Mossoul-Est est repris, ainsi que deux ponts, et à l'ouest l'aéroport, une prison et ses abords, &c. Selon l'état-major irakien, désormais beaucoup plus optimiste, Mossoul sera expurgée des djihadistes à la mi-avril, et de fait, de tout le territoire irakien en tant que forces organisées, regroupées, pouvant mener des attaques coordonnées. Daesh, en Irak, en reviendra aux attentats, comme mercredi, à Tikrit où une bombe a explosé au milieu d'une noce. Reste donc la Syrie, où Palmyre a été une seconde fois reprise : Raqqa est assiégée, et Kurdes, forces coalisées, armées syrienne et russe grignotent la province de Der-er-Zor, voisine de l'Irak.
L'armée américaine vient d'envoyer un détachement de 400 forces spéciales en Syrie et elle se coordonne plus ou moins bien avec les unités russes et turques. Selon le renseignement irako-américain, le calife de Daesh, Abu Bakr al-Baghdadi aurait fui Mossoul. Dans la défunte revue du califat, Dabiq, il proclamait que Mossoul serait son Stalingrad, que les djihadistes dont lui-même y combattraient jusqu'au dernier.
Rome, relais de Dabiq
Dabiq, l'organe de propagande international de Daesh n'est plus. La ville éponyme a été reprise, et c'est désormais Rumiyah (Rome) qui prend le relais. En fait, ce "Rome" désigne plutôt Constantinople, Istanbul, ancien capitale de la chrétienté orientale. Elle est aux mains des "apostats" turcs, devenus cible privilégiée.
La dernière livraison, le nº7, daté Jumada al-Akhirah 1438, est sortie voici quelques jours. Son édition française est très significative de l'état d'esprit qui semble à présent prédominer dans l'encadrement de Daesh. Il n'est pratiquement fait état que d'enfer et de paradis, et d'abandon de la vie terrestre. Mais ce très long prêche (près de 30 pages sur 36, couverture, sommaire et page publicitaire pour Les Chemins de la victoire, ouvrage d'Abû Hamzah incluses) est entrelardé de dénonciations de tous les groupes, factions, formations salafistes mécréantes, dont les Frères musulmans.
Même dans le singulier article "La chair des époux est empoisonnée" (tout aussi truffé de citations du coran ou de hadiths), il n'est question que d'enfer et de paradis, et des "mauvaises personnes" auxquels les époux ne sauraient se confier. L'habituel dossier de Dabiq sur les opérations militaires et secrètes fait état d'escarmouches contre l'armée turque, d'attentats au Pakistan, aux Philippines, de l'assassinat "d'un officier de l'armée somalienne apostate".

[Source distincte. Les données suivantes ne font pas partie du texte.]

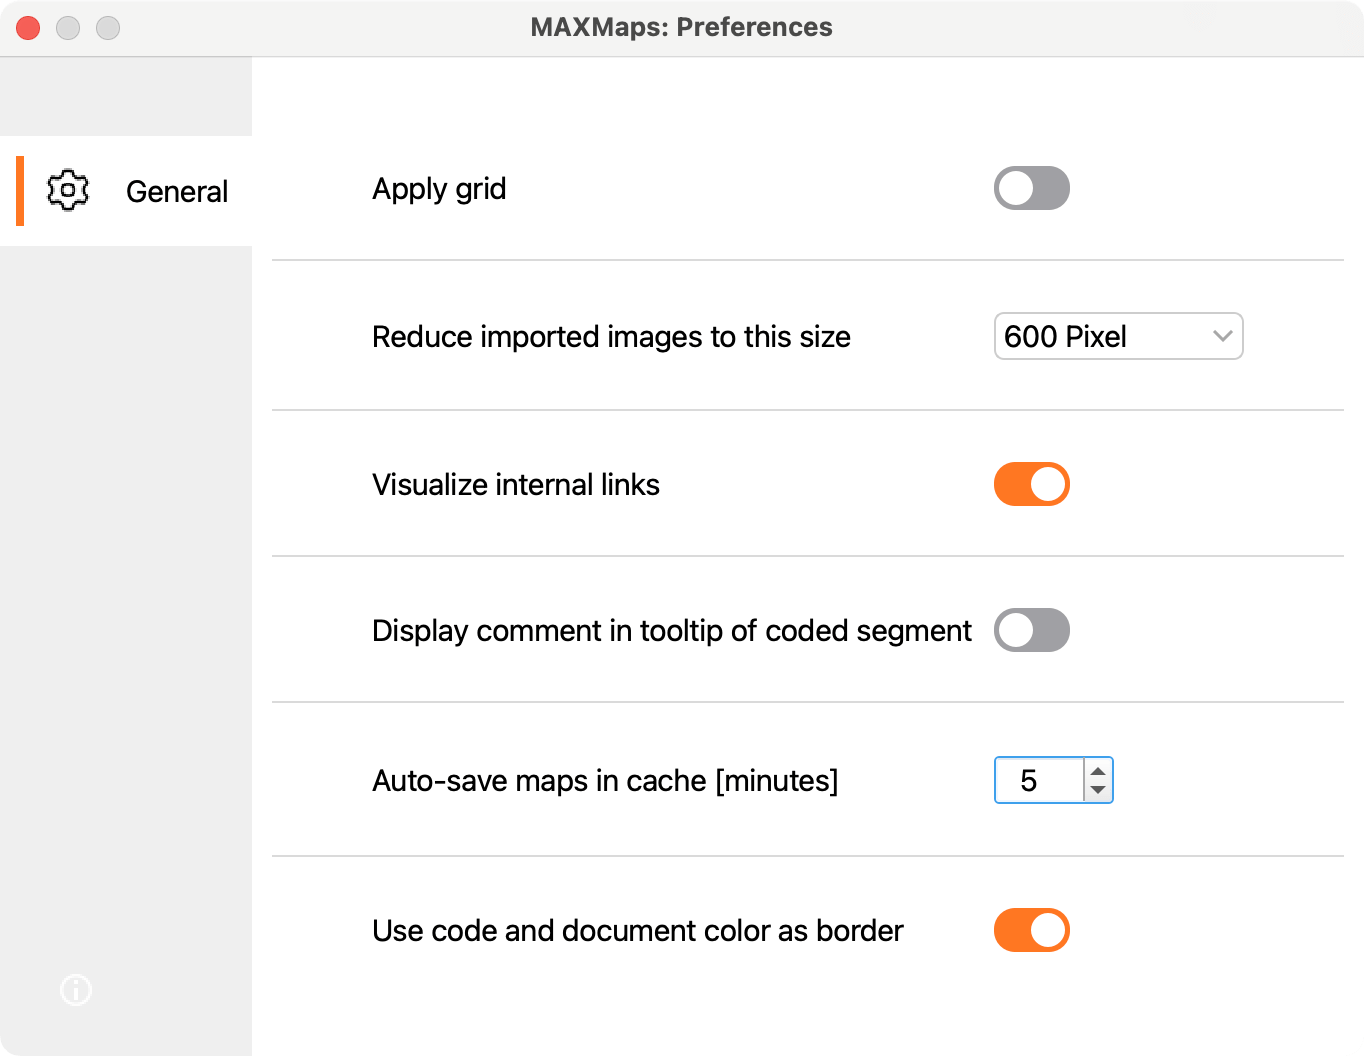Turn on Display comment in tooltip
Viewport: 1364px width, 1056px height.
pos(1031,630)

Tout le reste voue les combattants au paradis et rappelle que "les musulmans combattent les idolâtres parmi leurs proches". C'est très confus, mais il en ressort qu'il vaut mieux tuer frères, sœurs, parents, que de risquer l'enfer. Pour résumer, tout musulman ne rejoignant pas le combat du califat (faute de pouvoir rejoindre l'enclos syrien étréci) est un mécréant troquant "la vie présente contre la vie future". Cela vaut mise en garde de fuir pour rejoindre des groupes djihadistes rivaux. Les premières éditions françaises étaient ponctuées de fautes et de coquilles, ce numéro 7 n'en contient pratiquement pas mais multiplie les références qui resteront obscures à maints jeunes djihadistes français hors califat (ainsi des "milices rafidites" et de "l'armée nosaïrite", qui désignent des chiites).
La quatrième de couverture campe un djihadiste seul contre une nuée d'avions, affrontant crânement la mort, seule issue digne. Cependant, en Syrie, cette issue pourrait être retardée par des affrontements entre milices anti-Daesh aux rivalités s'accentuant pour le contrôle de territoires reconquis. L'armée américaine a pris position à Manbij pour jouer un rôle de tampon. Ce alors que Raqqa est désormais encerclée, coupée de ravitaillement, et pilonnée depuis le ciel mais aussi par de l'artillerie lourde du corps des Marines.